Because with DNS we can tell clients to use address X, even if
the server can also recieve packets on Y and Z. DNS clients
Sure. But we can also tell clients to use Y and Z, and the server
must respond sanely. That's the whole point. Multi-homing requires
that you understand how to use the addresses you have. Forcing
yourself to use just one means that you aren't really multi-homed.
Why do I need to accept packets addressed to a service for
each particular interface and not just one?
Just so I can say it is "multi-homed"?
What about when that design doesn't scale?

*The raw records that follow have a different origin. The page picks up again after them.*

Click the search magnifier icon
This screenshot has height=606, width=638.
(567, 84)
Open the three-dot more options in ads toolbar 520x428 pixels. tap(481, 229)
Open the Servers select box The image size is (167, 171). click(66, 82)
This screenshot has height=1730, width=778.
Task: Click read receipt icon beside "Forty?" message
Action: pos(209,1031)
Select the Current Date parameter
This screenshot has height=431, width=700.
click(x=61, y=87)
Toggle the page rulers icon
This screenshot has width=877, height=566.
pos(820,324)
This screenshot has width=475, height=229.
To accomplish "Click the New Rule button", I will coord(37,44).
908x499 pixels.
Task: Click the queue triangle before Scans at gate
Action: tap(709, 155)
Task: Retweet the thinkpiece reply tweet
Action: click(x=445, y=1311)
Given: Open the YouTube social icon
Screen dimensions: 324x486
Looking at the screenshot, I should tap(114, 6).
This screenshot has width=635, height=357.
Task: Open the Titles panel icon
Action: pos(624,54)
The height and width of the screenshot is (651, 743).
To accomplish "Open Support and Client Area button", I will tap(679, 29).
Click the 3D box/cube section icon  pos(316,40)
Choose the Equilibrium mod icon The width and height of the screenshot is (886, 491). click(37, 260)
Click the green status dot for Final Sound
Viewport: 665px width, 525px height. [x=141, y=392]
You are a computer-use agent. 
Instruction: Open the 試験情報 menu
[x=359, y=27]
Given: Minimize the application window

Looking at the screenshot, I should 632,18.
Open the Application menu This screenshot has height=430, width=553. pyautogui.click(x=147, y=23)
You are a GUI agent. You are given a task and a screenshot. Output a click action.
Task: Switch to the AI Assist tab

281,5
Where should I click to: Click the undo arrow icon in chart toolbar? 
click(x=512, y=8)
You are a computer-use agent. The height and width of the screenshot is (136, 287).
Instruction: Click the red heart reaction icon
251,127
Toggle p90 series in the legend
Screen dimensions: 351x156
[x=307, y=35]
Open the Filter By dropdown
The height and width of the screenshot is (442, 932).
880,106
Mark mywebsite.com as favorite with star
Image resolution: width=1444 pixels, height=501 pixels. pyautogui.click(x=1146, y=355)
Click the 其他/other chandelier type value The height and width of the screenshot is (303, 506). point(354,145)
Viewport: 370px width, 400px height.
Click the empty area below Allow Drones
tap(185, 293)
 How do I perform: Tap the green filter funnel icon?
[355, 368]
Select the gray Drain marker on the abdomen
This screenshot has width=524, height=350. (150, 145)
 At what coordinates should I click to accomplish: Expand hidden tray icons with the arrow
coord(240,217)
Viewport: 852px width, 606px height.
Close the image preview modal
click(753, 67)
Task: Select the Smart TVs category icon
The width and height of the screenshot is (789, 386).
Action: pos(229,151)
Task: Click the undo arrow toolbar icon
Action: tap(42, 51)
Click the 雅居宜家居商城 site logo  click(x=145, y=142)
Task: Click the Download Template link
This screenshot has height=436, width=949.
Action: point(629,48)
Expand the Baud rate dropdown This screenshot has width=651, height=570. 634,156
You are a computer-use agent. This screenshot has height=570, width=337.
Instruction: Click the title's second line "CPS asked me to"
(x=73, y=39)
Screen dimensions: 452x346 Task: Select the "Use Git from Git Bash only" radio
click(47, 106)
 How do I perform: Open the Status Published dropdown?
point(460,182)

So I suppose what I'm wondering is why does IKE need to use
any (or every!) address available and not one of a few that
are preconfigured on the server?
Because we're talking about multi-homed *servers*. The issue doesn't
come up if you're not multi-homed.
For example, suppose we have a server that has addresses on sixteen
separate subnets, 10.0.0.0/24 through 10.0.15.0/24. There are local
systems on each of those subnets, and the server doesn't forward
between them (it's only a host).
Why can't we provide service to all sixteen subnets with that one
server? If what you're suggesting -- always using exactly one address
on a server -- is viable, doesn't that mean that we force N-1 of the
client networks to route packets?
Or even force all N of them to route packets and configure the server
to be on N+1. I don't see the "having to route packets" as a big issue.
Am I missing something?
What if routing isn't actually
allowed between those networks?
That's what firewalls are used for.
What about applications that use
link-local multicast (such as NTP and RIP)?
To the best of my knowledge, both of these protocols use multicast
addresses to supply information, not to do query-request operations.
NTP servers typically run as a muilticast client that listens for the
announcements, a different mode of operation to that where it has
a server address configured (or at least that's my understanding.)